*Recorded data*.
※

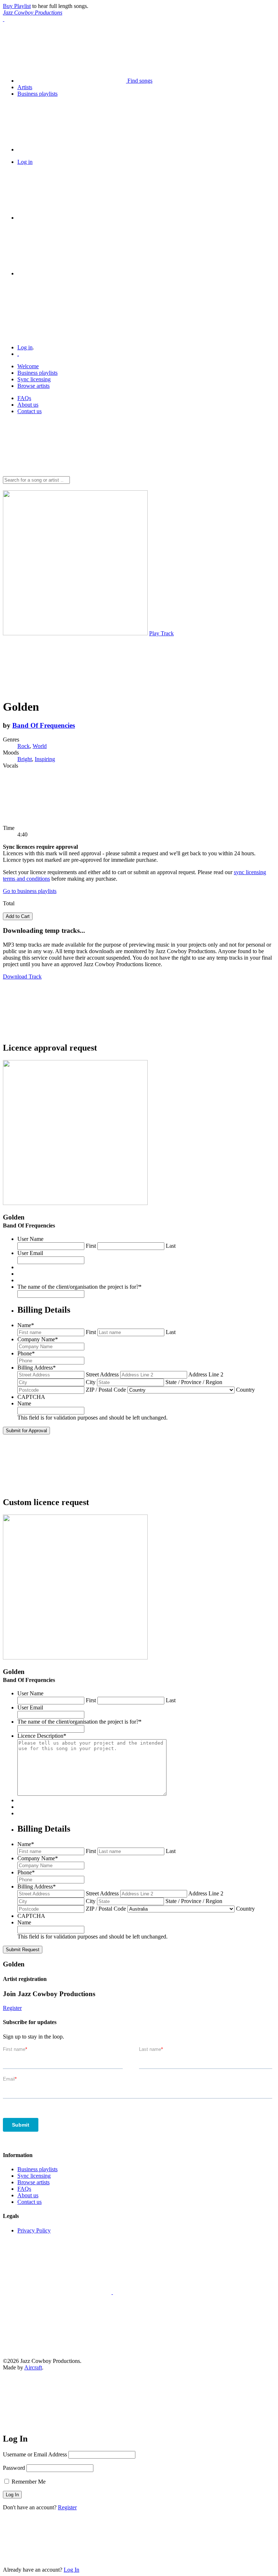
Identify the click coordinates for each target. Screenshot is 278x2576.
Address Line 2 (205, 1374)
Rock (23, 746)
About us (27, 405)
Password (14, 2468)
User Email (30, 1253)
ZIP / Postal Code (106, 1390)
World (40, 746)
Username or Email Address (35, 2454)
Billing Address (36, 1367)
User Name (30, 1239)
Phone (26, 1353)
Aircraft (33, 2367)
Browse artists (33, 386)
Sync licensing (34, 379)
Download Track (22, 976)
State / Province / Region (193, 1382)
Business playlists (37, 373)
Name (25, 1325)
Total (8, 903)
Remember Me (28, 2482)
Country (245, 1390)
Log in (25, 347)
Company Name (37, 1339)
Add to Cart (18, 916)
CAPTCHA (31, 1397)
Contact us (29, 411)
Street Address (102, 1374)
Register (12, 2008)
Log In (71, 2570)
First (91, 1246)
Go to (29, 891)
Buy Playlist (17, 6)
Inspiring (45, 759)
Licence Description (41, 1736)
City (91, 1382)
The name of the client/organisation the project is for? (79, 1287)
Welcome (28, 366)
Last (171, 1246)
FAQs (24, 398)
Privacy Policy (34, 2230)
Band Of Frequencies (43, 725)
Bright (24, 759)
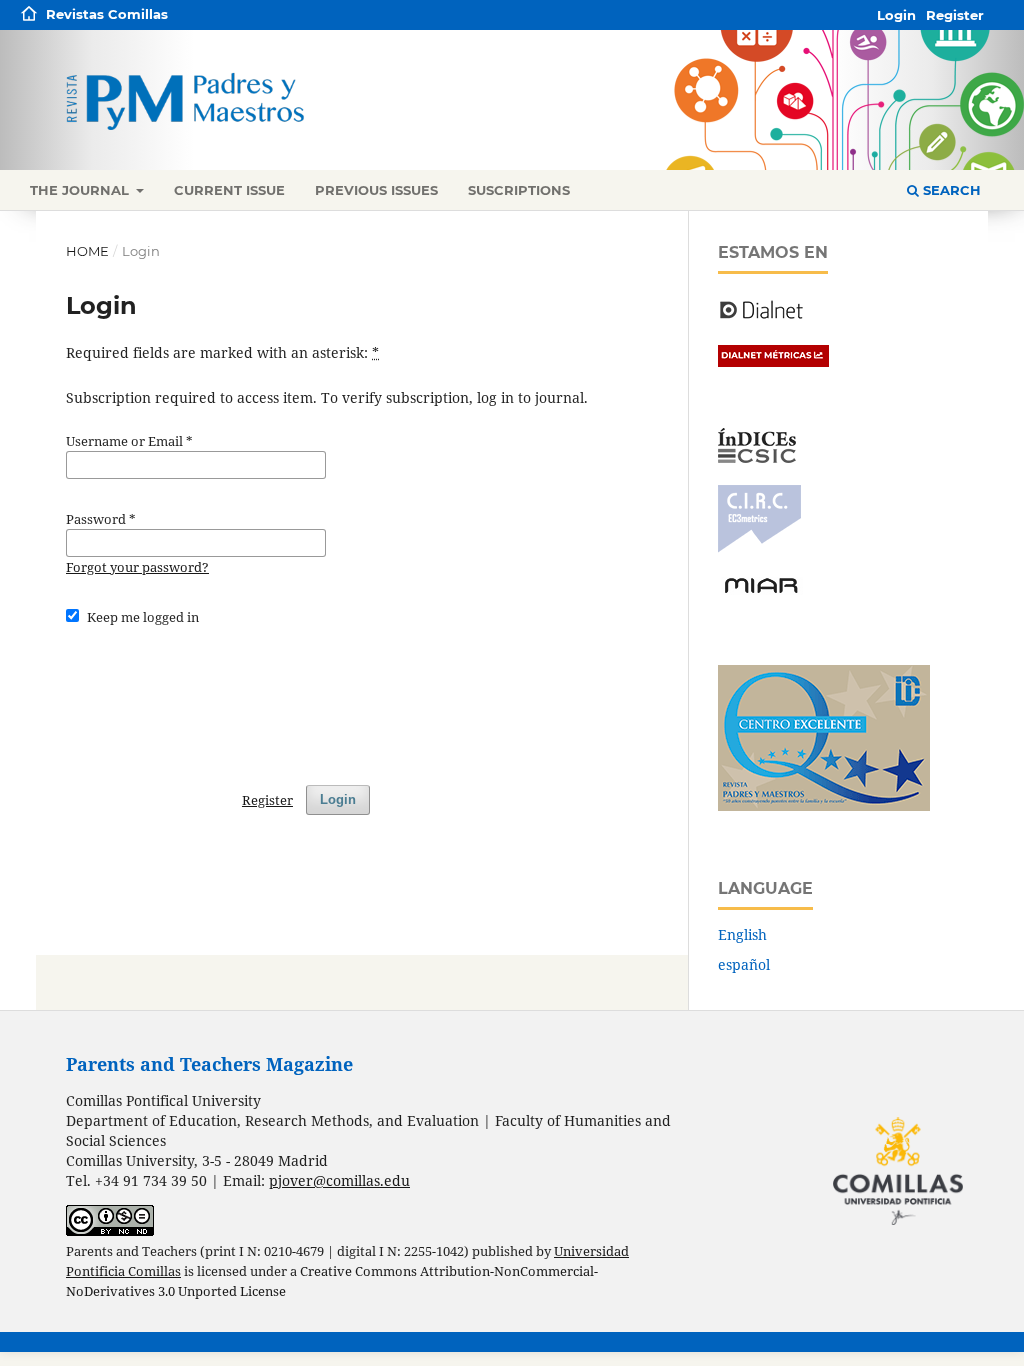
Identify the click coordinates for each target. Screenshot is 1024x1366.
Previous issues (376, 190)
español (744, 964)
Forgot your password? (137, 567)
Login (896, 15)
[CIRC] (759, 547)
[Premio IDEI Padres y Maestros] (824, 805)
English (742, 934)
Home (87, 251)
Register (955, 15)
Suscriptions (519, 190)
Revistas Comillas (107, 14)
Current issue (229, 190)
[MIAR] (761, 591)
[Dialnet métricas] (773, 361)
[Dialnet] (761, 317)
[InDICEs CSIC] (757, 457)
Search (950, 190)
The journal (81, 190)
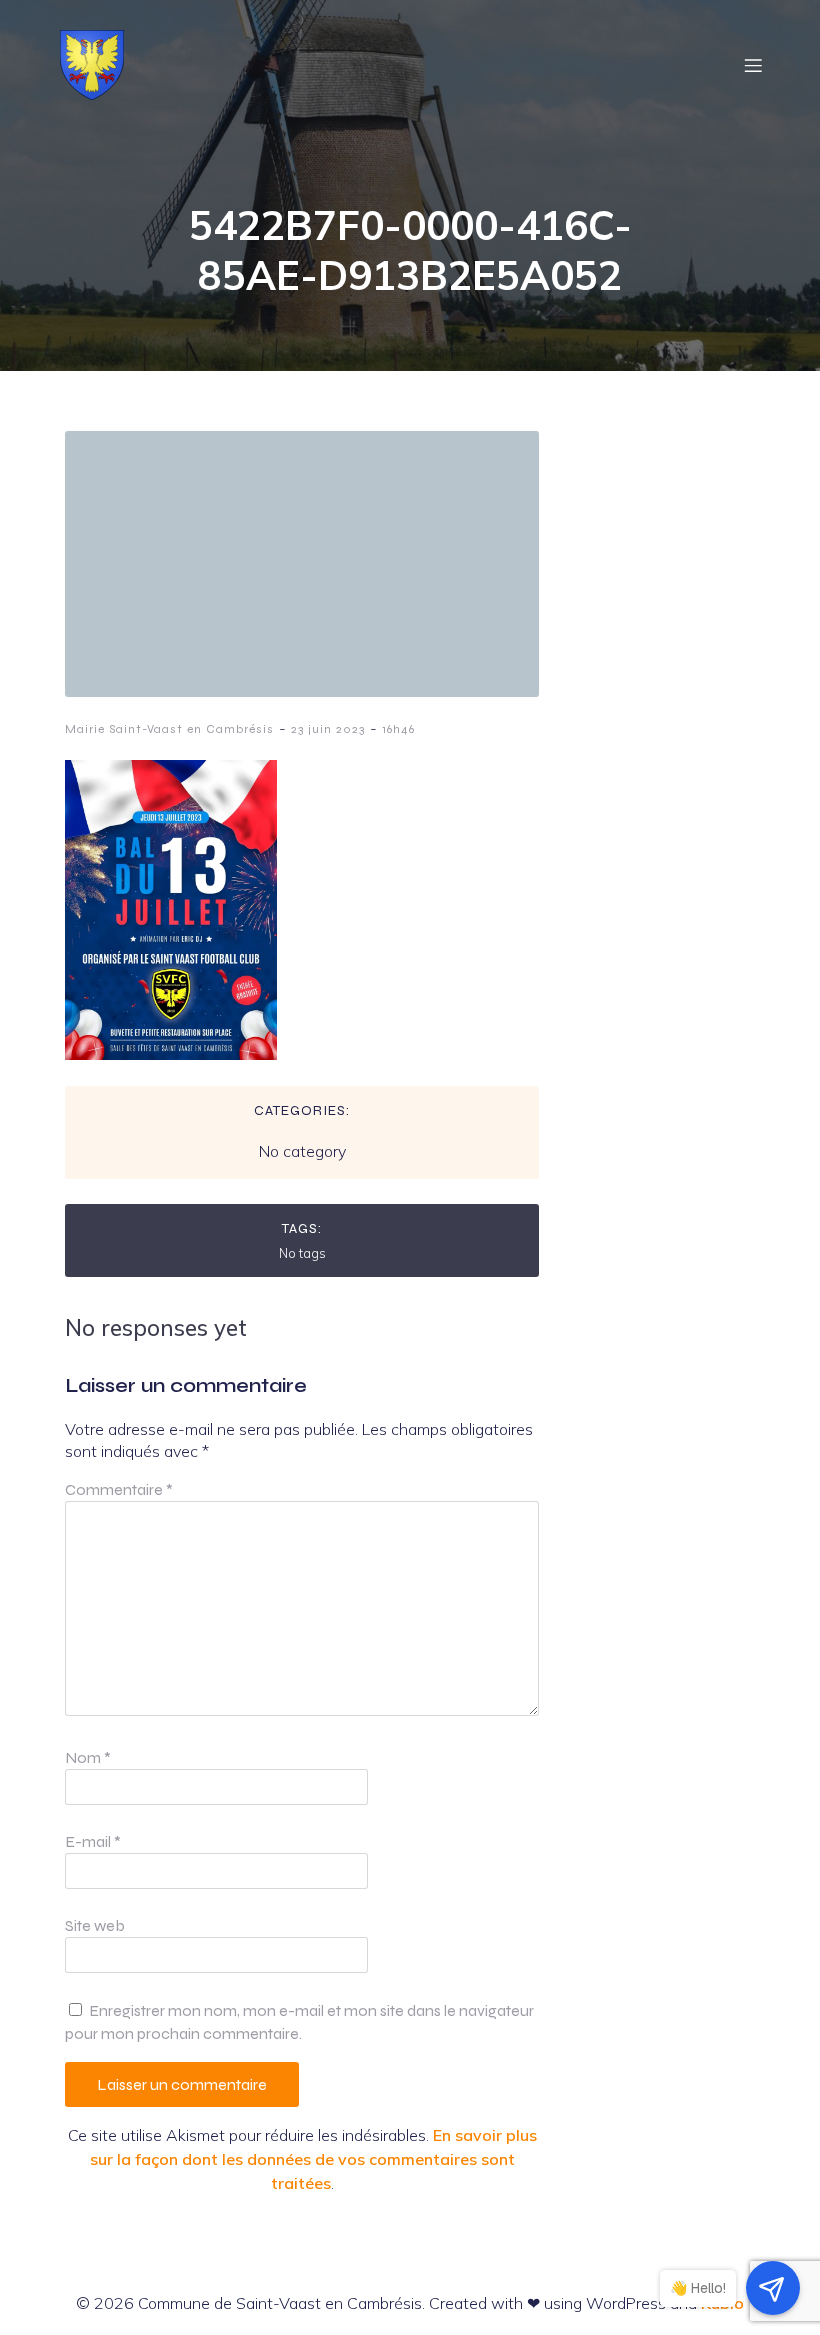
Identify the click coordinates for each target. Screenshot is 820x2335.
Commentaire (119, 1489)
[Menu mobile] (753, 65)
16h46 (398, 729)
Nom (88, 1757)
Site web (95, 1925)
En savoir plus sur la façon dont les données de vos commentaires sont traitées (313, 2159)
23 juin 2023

※

Above are the records; set down exactly the lines from the line containing "[MIAR] (761, 591)" through their last line, leaving every picture out.

[MIAR] (761, 591)
[Dialnet métricas] (773, 361)
[Dialnet] (761, 317)
[InDICEs CSIC] (757, 457)
Search (950, 190)
The journal (81, 190)
Identify the click coordinates for each target. Screenshot is 820x2335.
Commentaire (119, 1489)
[Menu mobile] (753, 65)
16h46 (398, 729)
Nom (88, 1757)
Site web (95, 1925)
En savoir plus sur la façon dont les données de vos commentaires sont traitées (313, 2159)
23 juin 2023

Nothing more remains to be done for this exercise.